# Every One At The Party Got COVID Except My Friend; Another Friend Has COVID For the 2nd Time



## OneEyedDiva (Jul 27, 2022)

A friend of mine, who lives in another state, called and told me she attended a party for a 90 year old man. Where she lives, a lot of people don't wear masks. She and I had discussed her continuing to wear hers...damn worrying about being an oddball. Well, she didn't have her mask on at the party because no one else did. At the pool some days later, someone came and told her that a man, his wife and just about everyone at the party had come down with COVID. The man was in the pool as my friend was being told this! WTH is *wrong* with people! His infected wife had spoken to my friend earlier and never told her about them being infected and the exposure to COVID. Apparently everyone else at the party, including the birthday boy and his family members got infected. So my friend self quarantined and blessedly, she is not infected. So far she and I have managed to avoid getting COVID.

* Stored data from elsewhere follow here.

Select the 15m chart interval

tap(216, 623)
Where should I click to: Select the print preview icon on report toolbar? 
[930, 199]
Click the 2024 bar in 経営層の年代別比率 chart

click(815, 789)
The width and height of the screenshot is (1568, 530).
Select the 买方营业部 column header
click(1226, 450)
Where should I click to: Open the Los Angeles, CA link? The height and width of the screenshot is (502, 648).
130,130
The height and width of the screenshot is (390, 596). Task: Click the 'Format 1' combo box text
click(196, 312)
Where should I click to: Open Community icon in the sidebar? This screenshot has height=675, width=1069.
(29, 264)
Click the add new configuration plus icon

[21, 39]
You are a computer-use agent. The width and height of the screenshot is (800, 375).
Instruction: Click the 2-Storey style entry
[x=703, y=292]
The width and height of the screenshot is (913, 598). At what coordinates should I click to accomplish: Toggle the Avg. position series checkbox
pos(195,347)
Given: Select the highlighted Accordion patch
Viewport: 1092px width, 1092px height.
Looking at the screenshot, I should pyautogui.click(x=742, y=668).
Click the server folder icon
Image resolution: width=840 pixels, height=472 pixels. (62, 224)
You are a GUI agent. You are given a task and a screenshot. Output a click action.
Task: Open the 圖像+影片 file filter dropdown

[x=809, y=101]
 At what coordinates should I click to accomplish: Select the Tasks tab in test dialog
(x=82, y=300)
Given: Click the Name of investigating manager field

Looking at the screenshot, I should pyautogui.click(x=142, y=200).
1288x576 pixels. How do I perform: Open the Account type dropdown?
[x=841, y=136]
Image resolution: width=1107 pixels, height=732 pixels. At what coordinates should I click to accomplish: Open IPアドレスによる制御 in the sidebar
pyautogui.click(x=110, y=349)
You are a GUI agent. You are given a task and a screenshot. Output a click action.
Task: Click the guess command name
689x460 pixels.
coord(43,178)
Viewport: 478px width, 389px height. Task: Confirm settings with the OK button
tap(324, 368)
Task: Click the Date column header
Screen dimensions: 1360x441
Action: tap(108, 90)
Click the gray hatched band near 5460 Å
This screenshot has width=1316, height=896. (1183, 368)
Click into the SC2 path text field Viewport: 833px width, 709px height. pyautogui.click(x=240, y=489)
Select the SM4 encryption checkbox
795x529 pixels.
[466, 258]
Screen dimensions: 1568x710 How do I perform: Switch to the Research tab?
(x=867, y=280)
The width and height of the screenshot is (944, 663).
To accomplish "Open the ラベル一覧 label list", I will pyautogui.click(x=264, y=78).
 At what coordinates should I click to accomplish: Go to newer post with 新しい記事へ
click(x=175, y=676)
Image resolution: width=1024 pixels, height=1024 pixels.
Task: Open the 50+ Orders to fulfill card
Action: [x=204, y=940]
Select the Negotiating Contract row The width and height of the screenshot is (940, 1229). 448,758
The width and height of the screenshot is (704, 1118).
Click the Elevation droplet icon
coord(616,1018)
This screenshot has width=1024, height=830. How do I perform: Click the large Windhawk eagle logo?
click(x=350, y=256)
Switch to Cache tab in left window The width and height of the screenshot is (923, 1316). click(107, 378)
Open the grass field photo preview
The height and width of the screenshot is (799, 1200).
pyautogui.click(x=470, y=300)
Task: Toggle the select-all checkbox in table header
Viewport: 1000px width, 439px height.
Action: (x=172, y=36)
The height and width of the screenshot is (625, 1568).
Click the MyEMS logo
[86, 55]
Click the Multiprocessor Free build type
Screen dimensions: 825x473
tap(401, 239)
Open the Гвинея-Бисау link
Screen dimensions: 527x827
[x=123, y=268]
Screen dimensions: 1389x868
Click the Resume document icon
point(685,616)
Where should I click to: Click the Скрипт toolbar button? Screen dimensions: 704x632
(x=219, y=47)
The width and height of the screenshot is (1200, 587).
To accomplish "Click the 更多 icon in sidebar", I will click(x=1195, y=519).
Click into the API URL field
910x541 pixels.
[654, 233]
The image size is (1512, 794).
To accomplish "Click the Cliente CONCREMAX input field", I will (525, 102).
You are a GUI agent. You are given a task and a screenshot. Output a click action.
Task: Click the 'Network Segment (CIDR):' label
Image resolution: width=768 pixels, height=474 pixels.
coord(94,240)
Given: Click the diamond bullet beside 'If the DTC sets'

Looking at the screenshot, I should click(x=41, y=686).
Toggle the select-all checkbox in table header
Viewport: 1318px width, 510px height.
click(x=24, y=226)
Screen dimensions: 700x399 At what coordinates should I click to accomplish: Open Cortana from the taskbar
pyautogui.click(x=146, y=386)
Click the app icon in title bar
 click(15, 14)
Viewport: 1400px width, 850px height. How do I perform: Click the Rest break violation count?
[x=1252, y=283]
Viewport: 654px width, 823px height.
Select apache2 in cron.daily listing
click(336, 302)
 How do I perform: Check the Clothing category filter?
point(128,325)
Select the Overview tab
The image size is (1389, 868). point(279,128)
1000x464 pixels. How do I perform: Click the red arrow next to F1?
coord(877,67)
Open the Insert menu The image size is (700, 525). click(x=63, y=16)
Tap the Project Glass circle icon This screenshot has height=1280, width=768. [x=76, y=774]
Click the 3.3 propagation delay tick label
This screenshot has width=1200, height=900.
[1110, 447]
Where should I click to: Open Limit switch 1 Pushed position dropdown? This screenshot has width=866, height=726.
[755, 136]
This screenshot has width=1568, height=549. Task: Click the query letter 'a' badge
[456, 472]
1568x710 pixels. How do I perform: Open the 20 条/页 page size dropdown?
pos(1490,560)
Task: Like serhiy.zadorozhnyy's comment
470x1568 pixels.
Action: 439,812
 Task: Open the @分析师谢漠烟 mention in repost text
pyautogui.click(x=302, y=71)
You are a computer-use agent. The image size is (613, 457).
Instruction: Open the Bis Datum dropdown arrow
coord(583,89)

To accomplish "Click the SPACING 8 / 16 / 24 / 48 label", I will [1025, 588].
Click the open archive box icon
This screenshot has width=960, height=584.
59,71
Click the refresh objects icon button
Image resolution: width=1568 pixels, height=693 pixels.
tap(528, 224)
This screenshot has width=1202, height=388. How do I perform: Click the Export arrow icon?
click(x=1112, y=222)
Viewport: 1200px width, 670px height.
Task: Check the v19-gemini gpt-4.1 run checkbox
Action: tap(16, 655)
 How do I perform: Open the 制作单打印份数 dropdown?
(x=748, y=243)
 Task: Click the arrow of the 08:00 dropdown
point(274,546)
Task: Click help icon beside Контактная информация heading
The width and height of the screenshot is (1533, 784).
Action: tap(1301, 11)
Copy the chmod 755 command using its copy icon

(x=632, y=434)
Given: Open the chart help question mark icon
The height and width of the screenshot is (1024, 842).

Yesterday I was a day late wishing another friend happy birthday which I did via text (she's a text person). We joked back and forth via text about birthdays and ages. A little while later, she texted me that she just tested positive for COVID. She decided to check because she was planning on going out that night. Good thing she did. She also had COVID in February 2020. She subsequently got vaccinated. She said her symptoms now are mild.


----------



## palides2021 (Jul 27, 2022)

I can relate to this, @OneEyedDiva! I got covid at my mother's birthday party. Still experiencing symptoms. It's not going away. I cancelled a social event coming up because of my covid.


----------



## OneEyedDiva (Jul 27, 2022)

palides2021 said:


> I can relate to this, @OneEyedDiva! I got covid at my mother's birthday party. Still experiencing symptoms. It's not going away. I cancelled a social event coming up because of my covid.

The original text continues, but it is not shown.